Logic, set theory, and probability theory are critical tools for philosophers, and there continues to be active research, debate, and discovery at the foundations of these disciplines. This course is an introduction to the these three areas of mathematics, with the aim of providing students with the necessary formal skills and domain knowledge to complete the masters degree in logic and philosophy of science at LMU. Although I assume students have some passing familiarity with propositional logic, no background in mathematics is assumed. So please do not worry, and leave your anxiety with respect to mathematics at the door.
The course has two central goals. First, students should be able to define and explain the importance of certain mathematical terms that occur regularly in logic, philosophy of science, and philosophy of mathematics. Such terms include, for example, completeness, decidability, uncountable vs. countable sets, the probability axioms, and conditional probability. Second, students should be able to to explain how logic, set theory, and probability theory been used to address long-standing problems in analytic philosophy, and they should begin to be able to apply these tools to philosophical problems in their own area of research.

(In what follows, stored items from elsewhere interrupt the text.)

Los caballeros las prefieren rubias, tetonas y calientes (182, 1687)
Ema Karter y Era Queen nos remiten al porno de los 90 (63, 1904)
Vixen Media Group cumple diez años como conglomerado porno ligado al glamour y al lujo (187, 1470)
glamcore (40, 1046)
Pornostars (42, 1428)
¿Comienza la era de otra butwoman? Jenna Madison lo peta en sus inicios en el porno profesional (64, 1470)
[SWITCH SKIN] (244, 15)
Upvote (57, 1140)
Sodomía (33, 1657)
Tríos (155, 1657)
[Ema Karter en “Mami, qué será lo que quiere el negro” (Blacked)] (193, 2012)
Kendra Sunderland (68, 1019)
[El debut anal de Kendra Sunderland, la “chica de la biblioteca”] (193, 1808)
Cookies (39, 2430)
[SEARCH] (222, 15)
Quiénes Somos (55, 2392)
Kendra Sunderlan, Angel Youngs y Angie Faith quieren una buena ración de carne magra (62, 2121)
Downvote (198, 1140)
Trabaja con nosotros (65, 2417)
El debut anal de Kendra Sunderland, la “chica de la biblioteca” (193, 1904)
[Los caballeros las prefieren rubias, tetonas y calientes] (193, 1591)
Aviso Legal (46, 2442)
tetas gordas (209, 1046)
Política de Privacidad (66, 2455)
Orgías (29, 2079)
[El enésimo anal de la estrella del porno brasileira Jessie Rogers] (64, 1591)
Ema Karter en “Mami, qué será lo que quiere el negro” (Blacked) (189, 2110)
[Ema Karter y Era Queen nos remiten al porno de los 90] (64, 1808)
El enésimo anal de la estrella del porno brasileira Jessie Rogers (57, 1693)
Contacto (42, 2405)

There are problem sets due every week and a final exam. Some of you may find these exercises and the exam difficult. Please do not worry. Many philosophy students are not accustomed to struggling with weekly exercises, some of which they cannot complete. This is because active discussion sessions and writing papers are, perhaps, the best ways to learn most areas of philosophy. In contrast, the best way to acquire formal skills is by repeatedly practicing such skills and by studying definitions and proofs. For the overwhelming majority of people, mathematical ability is learned; it is not innate. If you practice problem-solving and if you study the arguments and definitions that we discuss in class, you will learn the material. By the end of the class, you will be able to accomplish the above outlined goals. Conversely, if you do not solve problems and study, there is a non-trivial chance that you will not learn the material.
Each week, you must turn in your problem set at the beginning in class. Unless you are granted an extension (see below), late work will be penalized 10% for every day that it is late. You are permitted to work with other students on the assignments, and feel free to ask for my help as well. However, you should always write the final copy of your problem set alone; doing so ensures that you understand the material. If you collaborate with other students, please write the names of the other students with whom you worked at the top of your problem set.
Twice during the course of the semester, I will grant you a two-day an extension on your problem set, no questions asked. That is, instead of turning the problem set in on Tuesday, you may turn it in some time on Thursday by bringing it to my office or Maria Csauscher in Room 134 in Ludwigstraße 31. If you need more than two additional days to complete an assignment, please talk to me.
If you earn betweem 95% and 100%, your final grade will be a 1.0; between a 90% and 95% will constitute a 1.3, and so on.
Below is a table indicating readings and assignments that are due each class. If you are a registered student in the class, then you can download the readings from the link in the "Course Files" section above.
| Date | Topic | Readings | Assignment |
|---|---|---|---|
| 15/10 |
Propositional Logic: Semantics
In-Class Exercises |
Logic and Proofs. Chapters 1-3. | None |
| 22/10 | Propositional Logic: Syntax
|
Logic and Proofs. Chapters 4-6. | Problem Set 1 |
| 29/10 | Propositional Logic: Metamathematics
|
Logic and Proofs. Chapter 7.
Course notes. |
Problem Set 2 |
| 5/11 | Predicate Logic: Semantics
|
Logic and Proofs. Chapters 8-9. | Problem Set 3 |
| 12/11 | Predicate Logic: Syntax.
|
Logic and Proofs. Chapters 10-12. | Problem Set 4 |
| 19/11 |
Introduction to Set Theory: Axioms, Boolean Algebra, Construction of the Natural Numbers
|
Hrbacek and Jech. Introduction to Set Theory. Chapter 1, 3.1-3.2. | Problem Set 5 |
| 26/11 |
Orderings, Equivalence Relations, and Functions
|
Functions and Computations. Chapters 2-3. | Problem Set 6 |
| 3/12 |
Injections, Bijections, and Sizes of Sets
|
Functions and Computations. Chapter 4. | Problem Set 7 |
| 10/12 |
Predicate Logic: Metamathematics I
|
Course Notes. | Problem Set 8 |
| 17/12 |
Predicate Logic: Metamathematics II
|
Course Notes | Problem Set 9 |
| 7/1 | Introduction to Probability: Axioms and Combinatorics
|
DeGroot. Sections 1.1-1.8 | Problem Set 10 |
| 14/1 | Conditional Probability and Independence
|
DeGroot. Sections 1.10-1.11, 2.1-2.2 | Problem Set 11 |
| 21/1 | Random Variables and Special Distributions
|
DeGroot. Sections 3.1-3.5. | Problem Set 12 |
| 28/1 | Expectation, Variance, and Covariance
|
DeGroot. Sections 4.1-4.3, 4.6, 4.8-4.9. | None |
| 4/3 | Final Exam | ||